**Required work**
Can the data below be set down again exactly, line for line?
<<<<
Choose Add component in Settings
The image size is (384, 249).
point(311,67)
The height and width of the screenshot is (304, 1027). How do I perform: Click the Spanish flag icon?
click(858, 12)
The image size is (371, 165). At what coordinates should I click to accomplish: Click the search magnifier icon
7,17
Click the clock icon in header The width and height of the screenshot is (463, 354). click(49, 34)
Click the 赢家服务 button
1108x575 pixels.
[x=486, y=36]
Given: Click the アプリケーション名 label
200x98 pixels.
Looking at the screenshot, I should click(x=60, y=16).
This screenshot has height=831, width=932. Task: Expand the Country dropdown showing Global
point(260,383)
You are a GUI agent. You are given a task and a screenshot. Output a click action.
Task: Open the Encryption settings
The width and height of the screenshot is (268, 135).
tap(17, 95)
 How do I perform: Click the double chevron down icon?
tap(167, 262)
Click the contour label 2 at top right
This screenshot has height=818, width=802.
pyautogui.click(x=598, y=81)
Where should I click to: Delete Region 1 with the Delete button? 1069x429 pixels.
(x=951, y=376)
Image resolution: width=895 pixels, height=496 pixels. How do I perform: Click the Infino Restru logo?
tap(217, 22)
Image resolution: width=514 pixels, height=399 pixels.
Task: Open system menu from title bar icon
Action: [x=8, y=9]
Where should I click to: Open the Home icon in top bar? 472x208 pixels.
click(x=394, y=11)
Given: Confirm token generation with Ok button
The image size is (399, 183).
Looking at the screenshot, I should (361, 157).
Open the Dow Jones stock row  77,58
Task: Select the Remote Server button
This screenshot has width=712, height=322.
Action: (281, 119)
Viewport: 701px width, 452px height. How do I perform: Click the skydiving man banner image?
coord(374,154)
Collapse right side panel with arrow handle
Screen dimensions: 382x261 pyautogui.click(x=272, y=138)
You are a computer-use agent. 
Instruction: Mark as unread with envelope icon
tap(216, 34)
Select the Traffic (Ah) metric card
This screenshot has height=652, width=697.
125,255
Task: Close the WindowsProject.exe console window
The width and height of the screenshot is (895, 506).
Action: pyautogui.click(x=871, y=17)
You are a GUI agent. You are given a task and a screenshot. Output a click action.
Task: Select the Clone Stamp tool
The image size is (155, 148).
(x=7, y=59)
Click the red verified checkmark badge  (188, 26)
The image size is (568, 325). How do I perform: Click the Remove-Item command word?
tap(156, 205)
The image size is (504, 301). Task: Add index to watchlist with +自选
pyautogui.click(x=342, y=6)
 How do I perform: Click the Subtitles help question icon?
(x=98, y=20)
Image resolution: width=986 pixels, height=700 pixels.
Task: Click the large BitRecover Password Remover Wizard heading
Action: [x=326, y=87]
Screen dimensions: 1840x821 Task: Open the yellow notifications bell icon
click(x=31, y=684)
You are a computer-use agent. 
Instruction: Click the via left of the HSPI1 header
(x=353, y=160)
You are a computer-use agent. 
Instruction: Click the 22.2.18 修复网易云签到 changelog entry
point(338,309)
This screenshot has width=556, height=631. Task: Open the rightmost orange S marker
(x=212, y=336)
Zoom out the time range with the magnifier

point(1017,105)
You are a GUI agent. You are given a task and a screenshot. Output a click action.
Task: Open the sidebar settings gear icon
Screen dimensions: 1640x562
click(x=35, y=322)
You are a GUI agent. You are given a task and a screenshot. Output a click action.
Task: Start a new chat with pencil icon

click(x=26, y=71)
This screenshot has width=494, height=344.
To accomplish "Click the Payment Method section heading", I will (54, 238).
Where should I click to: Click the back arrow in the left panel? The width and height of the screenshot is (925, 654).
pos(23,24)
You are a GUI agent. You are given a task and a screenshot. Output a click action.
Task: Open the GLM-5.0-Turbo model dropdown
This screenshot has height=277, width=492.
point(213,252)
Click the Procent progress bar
>>>>
**Written reply**
Choose Add component in Settings
The image size is (384, 249).
point(311,67)
The height and width of the screenshot is (304, 1027). How do I perform: Click the Spanish flag icon?
click(858, 12)
The image size is (371, 165). At what coordinates should I click to accomplish: Click the search magnifier icon
7,17
Click the clock icon in header The width and height of the screenshot is (463, 354). click(49, 34)
Click the 赢家服务 button
1108x575 pixels.
[x=486, y=36]
Given: Click the アプリケーション名 label
200x98 pixels.
Looking at the screenshot, I should click(x=60, y=16).
This screenshot has height=831, width=932. Task: Expand the Country dropdown showing Global
point(260,383)
You are a GUI agent. You are given a task and a screenshot. Output a click action.
Task: Open the Encryption settings
The width and height of the screenshot is (268, 135).
tap(17, 95)
 How do I perform: Click the double chevron down icon?
tap(167, 262)
Click the contour label 2 at top right
This screenshot has height=818, width=802.
pyautogui.click(x=598, y=81)
Where should I click to: Delete Region 1 with the Delete button? 1069x429 pixels.
(x=951, y=376)
Image resolution: width=895 pixels, height=496 pixels. How do I perform: Click the Infino Restru logo?
tap(217, 22)
Image resolution: width=514 pixels, height=399 pixels.
Task: Open system menu from title bar icon
Action: [x=8, y=9]
Where should I click to: Open the Home icon in top bar? 472x208 pixels.
click(x=394, y=11)
Given: Confirm token generation with Ok button
The image size is (399, 183).
Looking at the screenshot, I should (361, 157).
Open the Dow Jones stock row  77,58
Task: Select the Remote Server button
This screenshot has width=712, height=322.
Action: (281, 119)
Viewport: 701px width, 452px height. How do I perform: Click the skydiving man banner image?
coord(374,154)
Collapse right side panel with arrow handle
Screen dimensions: 382x261 pyautogui.click(x=272, y=138)
You are a computer-use agent. 
Instruction: Mark as unread with envelope icon
tap(216, 34)
Select the Traffic (Ah) metric card
This screenshot has height=652, width=697.
125,255
Task: Close the WindowsProject.exe console window
The width and height of the screenshot is (895, 506).
Action: pyautogui.click(x=871, y=17)
You are a GUI agent. You are given a task and a screenshot. Output a click action.
Task: Select the Clone Stamp tool
The image size is (155, 148).
(x=7, y=59)
Click the red verified checkmark badge  (188, 26)
The image size is (568, 325). How do I perform: Click the Remove-Item command word?
tap(156, 205)
The image size is (504, 301). Task: Add index to watchlist with +自选
pyautogui.click(x=342, y=6)
 How do I perform: Click the Subtitles help question icon?
(x=98, y=20)
Image resolution: width=986 pixels, height=700 pixels.
Task: Click the large BitRecover Password Remover Wizard heading
Action: [x=326, y=87]
Screen dimensions: 1840x821 Task: Open the yellow notifications bell icon
click(x=31, y=684)
You are a computer-use agent. 
Instruction: Click the via left of the HSPI1 header
(x=353, y=160)
You are a computer-use agent. 
Instruction: Click the 22.2.18 修复网易云签到 changelog entry
point(338,309)
This screenshot has width=556, height=631. Task: Open the rightmost orange S marker
(x=212, y=336)
Zoom out the time range with the magnifier

point(1017,105)
You are a GUI agent. You are given a task and a screenshot. Output a click action.
Task: Open the sidebar settings gear icon
Screen dimensions: 1640x562
click(x=35, y=322)
You are a GUI agent. You are given a task and a screenshot. Output a click action.
Task: Start a new chat with pencil icon

click(x=26, y=71)
This screenshot has width=494, height=344.
To accomplish "Click the Payment Method section heading", I will (54, 238).
Where should I click to: Click the back arrow in the left panel? The width and height of the screenshot is (925, 654).
pos(23,24)
You are a GUI agent. You are given a task and a screenshot. Output a click action.
Task: Open the GLM-5.0-Turbo model dropdown
This screenshot has height=277, width=492.
point(213,252)
Click the Procent progress bar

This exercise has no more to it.